:: Task ::
Give the lines of the material below as a numbered list, starting at its first line and ending at the line that contains "Open Tüm ayarlar". Leave out blank lines.

--------------------

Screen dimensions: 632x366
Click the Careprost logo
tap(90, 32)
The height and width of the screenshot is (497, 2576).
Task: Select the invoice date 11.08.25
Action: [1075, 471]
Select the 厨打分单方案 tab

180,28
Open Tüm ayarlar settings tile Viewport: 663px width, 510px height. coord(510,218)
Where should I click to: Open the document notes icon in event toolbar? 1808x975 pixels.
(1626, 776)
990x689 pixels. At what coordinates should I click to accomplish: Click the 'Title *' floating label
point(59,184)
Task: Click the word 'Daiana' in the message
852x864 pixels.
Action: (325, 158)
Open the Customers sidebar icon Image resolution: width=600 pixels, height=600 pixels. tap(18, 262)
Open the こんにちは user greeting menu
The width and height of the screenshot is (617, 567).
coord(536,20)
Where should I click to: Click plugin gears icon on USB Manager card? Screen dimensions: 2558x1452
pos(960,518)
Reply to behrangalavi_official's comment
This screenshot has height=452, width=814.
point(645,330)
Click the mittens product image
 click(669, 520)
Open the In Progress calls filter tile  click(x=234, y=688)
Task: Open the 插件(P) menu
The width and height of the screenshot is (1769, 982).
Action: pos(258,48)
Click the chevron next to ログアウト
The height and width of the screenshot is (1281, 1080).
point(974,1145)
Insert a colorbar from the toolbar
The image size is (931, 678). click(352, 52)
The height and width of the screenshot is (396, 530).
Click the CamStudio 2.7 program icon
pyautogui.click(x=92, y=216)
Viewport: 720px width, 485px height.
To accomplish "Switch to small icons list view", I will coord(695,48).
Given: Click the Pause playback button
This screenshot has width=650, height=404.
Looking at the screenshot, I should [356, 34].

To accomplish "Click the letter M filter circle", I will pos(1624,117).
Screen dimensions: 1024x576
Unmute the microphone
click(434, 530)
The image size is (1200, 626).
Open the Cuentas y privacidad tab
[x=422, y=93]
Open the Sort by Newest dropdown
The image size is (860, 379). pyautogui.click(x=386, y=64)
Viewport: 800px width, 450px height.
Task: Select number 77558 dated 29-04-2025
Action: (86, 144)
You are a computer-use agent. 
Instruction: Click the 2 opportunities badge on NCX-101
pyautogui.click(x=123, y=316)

--------------------

:: Task answer ::
1. Screen dimensions: 632x366
2. Click the Careprost logo
3. tap(90, 32)
4. The height and width of the screenshot is (497, 2576).
5. Task: Select the invoice date 11.08.25
6. Action: [1075, 471]
7. Select the 厨打分单方案 tab
8. 180,28
9. Open Tüm ayarlar settings tile Viewport: 663px width, 510px height. coord(510,218)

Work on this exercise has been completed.